Stored data entries:
_ _ _ _ _ _ _

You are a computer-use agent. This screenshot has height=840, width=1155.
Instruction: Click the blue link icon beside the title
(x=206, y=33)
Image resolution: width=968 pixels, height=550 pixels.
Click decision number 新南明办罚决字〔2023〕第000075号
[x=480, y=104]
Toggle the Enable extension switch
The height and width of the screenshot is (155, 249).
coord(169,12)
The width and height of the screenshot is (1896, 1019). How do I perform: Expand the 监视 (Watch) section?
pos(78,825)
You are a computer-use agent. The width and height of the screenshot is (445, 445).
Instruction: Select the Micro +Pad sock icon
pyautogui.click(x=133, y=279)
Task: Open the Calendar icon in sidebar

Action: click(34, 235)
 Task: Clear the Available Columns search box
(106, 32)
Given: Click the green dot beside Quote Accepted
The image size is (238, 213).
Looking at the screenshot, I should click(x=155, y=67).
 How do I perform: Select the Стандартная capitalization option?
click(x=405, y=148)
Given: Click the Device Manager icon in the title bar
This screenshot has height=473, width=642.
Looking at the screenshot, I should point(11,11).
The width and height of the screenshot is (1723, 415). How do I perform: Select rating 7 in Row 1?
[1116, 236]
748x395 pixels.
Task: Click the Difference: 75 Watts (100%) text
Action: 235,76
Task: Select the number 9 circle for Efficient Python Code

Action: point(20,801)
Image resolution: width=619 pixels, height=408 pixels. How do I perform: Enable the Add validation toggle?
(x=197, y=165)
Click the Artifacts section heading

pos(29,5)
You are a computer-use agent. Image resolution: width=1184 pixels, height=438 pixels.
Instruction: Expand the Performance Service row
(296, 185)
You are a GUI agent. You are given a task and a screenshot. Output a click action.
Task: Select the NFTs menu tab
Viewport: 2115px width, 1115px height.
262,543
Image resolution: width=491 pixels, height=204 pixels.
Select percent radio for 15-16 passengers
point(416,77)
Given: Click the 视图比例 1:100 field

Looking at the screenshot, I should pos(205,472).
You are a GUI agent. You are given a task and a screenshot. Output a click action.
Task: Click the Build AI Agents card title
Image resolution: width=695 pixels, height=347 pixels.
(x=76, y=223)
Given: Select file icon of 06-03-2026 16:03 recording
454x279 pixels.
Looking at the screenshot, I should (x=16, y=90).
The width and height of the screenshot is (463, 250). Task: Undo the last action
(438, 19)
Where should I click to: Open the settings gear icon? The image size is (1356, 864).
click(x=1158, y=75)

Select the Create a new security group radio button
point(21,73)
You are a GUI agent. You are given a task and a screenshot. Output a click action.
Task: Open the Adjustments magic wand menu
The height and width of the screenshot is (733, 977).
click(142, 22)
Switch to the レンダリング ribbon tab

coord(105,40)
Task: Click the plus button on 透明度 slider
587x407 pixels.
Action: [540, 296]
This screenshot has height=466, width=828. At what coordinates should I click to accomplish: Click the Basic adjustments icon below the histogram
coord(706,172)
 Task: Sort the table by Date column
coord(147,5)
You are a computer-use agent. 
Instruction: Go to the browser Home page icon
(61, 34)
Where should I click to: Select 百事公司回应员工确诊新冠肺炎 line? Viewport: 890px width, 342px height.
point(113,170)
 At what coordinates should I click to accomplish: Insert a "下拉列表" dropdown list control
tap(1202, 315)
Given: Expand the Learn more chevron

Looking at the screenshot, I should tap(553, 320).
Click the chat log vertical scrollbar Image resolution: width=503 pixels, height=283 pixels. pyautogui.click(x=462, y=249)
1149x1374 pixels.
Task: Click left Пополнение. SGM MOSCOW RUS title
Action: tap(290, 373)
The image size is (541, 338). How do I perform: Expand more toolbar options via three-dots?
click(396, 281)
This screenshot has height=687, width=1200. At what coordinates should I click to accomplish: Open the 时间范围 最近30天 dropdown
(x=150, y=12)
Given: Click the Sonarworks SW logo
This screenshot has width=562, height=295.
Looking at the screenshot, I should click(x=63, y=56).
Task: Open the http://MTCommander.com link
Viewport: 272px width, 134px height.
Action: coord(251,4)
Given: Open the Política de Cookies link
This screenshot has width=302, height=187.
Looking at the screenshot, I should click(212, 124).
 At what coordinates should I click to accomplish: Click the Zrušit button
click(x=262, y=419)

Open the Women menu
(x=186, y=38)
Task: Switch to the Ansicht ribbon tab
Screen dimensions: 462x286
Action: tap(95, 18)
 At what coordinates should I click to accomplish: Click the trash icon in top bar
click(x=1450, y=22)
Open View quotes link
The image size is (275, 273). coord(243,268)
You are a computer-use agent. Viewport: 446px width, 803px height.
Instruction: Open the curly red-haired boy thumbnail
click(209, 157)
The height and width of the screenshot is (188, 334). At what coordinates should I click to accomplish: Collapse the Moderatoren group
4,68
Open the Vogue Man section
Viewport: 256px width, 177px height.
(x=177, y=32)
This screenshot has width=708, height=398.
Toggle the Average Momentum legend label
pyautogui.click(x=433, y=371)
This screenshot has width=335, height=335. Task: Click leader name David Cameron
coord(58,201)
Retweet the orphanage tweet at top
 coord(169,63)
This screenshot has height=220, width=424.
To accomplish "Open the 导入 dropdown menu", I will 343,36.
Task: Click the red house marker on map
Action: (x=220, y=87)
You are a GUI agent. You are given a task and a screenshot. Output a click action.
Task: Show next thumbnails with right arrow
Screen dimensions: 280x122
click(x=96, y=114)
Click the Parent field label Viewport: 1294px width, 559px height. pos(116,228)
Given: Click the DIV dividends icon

_ _ _ _ _ _ _

◆ Requirement: Return only what runs from the line containing "This screenshot has height=220, width=424." to the last line of the records above, both ends included, exactly as written.

◆ Task result:
This screenshot has height=220, width=424.
To accomplish "Open the 导入 dropdown menu", I will 343,36.
Task: Click the red house marker on map
Action: (x=220, y=87)
You are a GUI agent. You are given a task and a screenshot. Output a click action.
Task: Show next thumbnails with right arrow
Screen dimensions: 280x122
click(x=96, y=114)
Click the Parent field label Viewport: 1294px width, 559px height. pos(116,228)
Given: Click the DIV dividends icon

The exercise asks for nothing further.